1. hayatın, bütün renkleri ve tatlarına, çiçekli ve baharatlı rayihasına karşın o "büyülü" dünyanın, mahsuscuktan geçiyor gibi yapan külçe gibi ağır, kıpırtısız zamanın, nihayetinde zerre kadar anlamlı gel(e)mediği bir mahlukum ben. yeni değil; aklımın, ruhumun dizginlerini şüphe ve arayış denen o iki deyyus seyise kaptırdığımdan beri huzur yanıma yöreme uğramaz oldu. fakat alıştım nihayetinde, tüm bu sorulara ve cevapsızlıklarına da. kendimi hayatın içine
    -yengeç yükselenli denge fukarası bir ikizler ne kadar yapabilirse- bırakmaya çalıştım sonra. yaşarken içten miydim, yoksa anthony quinn'i donumda sallayacak bir acting performansı mı sergiliyordum ben de anlamadım. yaşamak mıydı bu, yoksa adapte olmak mıydı? sormadan yaşamak mümkün müydü?
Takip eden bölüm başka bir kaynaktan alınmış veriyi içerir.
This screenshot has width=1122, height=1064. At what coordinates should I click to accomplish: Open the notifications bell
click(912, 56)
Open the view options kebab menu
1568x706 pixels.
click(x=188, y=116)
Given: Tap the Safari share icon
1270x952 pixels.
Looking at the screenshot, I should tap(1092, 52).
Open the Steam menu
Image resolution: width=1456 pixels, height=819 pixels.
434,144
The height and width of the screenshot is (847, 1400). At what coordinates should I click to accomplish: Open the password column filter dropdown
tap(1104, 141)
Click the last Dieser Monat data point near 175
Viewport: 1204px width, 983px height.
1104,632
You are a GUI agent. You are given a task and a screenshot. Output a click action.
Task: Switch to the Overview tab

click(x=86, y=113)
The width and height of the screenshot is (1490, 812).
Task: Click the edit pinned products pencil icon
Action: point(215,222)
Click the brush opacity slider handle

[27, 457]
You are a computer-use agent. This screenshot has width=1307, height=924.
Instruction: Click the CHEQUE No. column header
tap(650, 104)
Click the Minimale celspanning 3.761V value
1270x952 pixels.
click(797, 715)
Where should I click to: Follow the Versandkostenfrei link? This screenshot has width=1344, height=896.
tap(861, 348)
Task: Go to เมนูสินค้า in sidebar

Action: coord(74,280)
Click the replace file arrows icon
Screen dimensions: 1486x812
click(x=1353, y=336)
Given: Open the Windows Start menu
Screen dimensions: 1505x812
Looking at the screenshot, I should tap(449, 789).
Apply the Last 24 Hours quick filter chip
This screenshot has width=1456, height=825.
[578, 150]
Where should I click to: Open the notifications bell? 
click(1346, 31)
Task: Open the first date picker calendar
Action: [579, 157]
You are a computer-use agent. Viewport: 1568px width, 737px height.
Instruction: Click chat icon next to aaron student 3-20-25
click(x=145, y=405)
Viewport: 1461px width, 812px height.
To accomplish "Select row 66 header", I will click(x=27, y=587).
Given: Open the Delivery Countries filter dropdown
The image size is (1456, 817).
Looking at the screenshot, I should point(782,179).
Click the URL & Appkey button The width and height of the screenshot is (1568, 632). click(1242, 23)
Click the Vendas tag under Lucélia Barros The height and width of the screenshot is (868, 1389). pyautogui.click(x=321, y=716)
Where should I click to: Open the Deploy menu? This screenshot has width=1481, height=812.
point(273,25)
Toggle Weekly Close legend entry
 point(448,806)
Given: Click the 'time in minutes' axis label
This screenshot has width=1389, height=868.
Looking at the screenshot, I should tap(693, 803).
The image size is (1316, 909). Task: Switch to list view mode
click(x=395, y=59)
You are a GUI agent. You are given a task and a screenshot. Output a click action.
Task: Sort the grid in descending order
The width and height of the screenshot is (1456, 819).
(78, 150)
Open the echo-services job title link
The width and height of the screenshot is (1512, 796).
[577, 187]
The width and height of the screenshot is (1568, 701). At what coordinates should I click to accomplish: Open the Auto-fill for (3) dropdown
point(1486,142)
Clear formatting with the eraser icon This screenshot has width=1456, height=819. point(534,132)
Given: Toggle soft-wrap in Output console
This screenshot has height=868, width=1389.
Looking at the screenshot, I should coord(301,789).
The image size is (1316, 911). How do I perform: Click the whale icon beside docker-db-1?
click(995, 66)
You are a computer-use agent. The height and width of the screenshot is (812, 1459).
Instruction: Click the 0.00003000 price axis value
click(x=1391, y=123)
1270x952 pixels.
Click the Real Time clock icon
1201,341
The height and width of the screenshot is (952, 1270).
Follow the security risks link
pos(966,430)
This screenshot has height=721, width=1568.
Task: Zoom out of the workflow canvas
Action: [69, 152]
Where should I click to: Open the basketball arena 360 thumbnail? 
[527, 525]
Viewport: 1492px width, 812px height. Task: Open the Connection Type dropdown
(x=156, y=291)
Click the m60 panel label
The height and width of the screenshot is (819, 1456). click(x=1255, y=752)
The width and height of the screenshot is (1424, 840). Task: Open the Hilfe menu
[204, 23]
    çocukken hiç arkadaşım yoktu. tüm bu sorular içinde yalnızdım, yaşımdan da ufak cüssemin içinde sınırsız endişeyle tek başımaydım. teyzem yoktu, halam yoktu, amcam ve dayım da. yalnızlığıma ortak edecek kuzenler de doğmamış, doğurulmamıştı. ninem yoktu, dedem de. kardeşlerim, güzel kardeşlerim... onlar henüz düşünme kederine bulaşmamış, sevdiğim bir hocamın tabiriyle "insansı yaratıklar" idiler daha. bir annem vardı. bir de onu da, bizi de görüş mesafesine bir an olsun almamış, hergele bir babam. bir de bir his vardı. uyumaktan güzel, uyanmaktan kuvvetli. bazen düşünceyi durduran, o iki kendini bilmez seyise ara ara çelme takan, deviren. anlama en çok yaklaştığım anların sebebi, mucidiydi bu his. yalnızlığımın kuraklığına serin, şifalı sular çiseleten, bana kendimi, en çok da dünyayı kıymetli hissettiren o sıcak, o sarmalayan, sıkıca tutup da düşürmeyen duygu neydi? beni niçin annemi mahzun, kahrını saklarken gördüğüm anda ele geçiriyordu? neydi daha ilkokul birinci sınıfta, yalnızca adını bildiğim, o en önde oturan subay tıraşlı oğlanı her gördüğümde kalbimi elinden tutup attaa götüren som sıcaklık? ben ufacık bir yığındım, devasa gövdesiyle beni ağırlığı altında bırakıp da şikayet ne kelime, bin kere şükrettiren duyguya ne diyordu benden daha çok kelime bilenler...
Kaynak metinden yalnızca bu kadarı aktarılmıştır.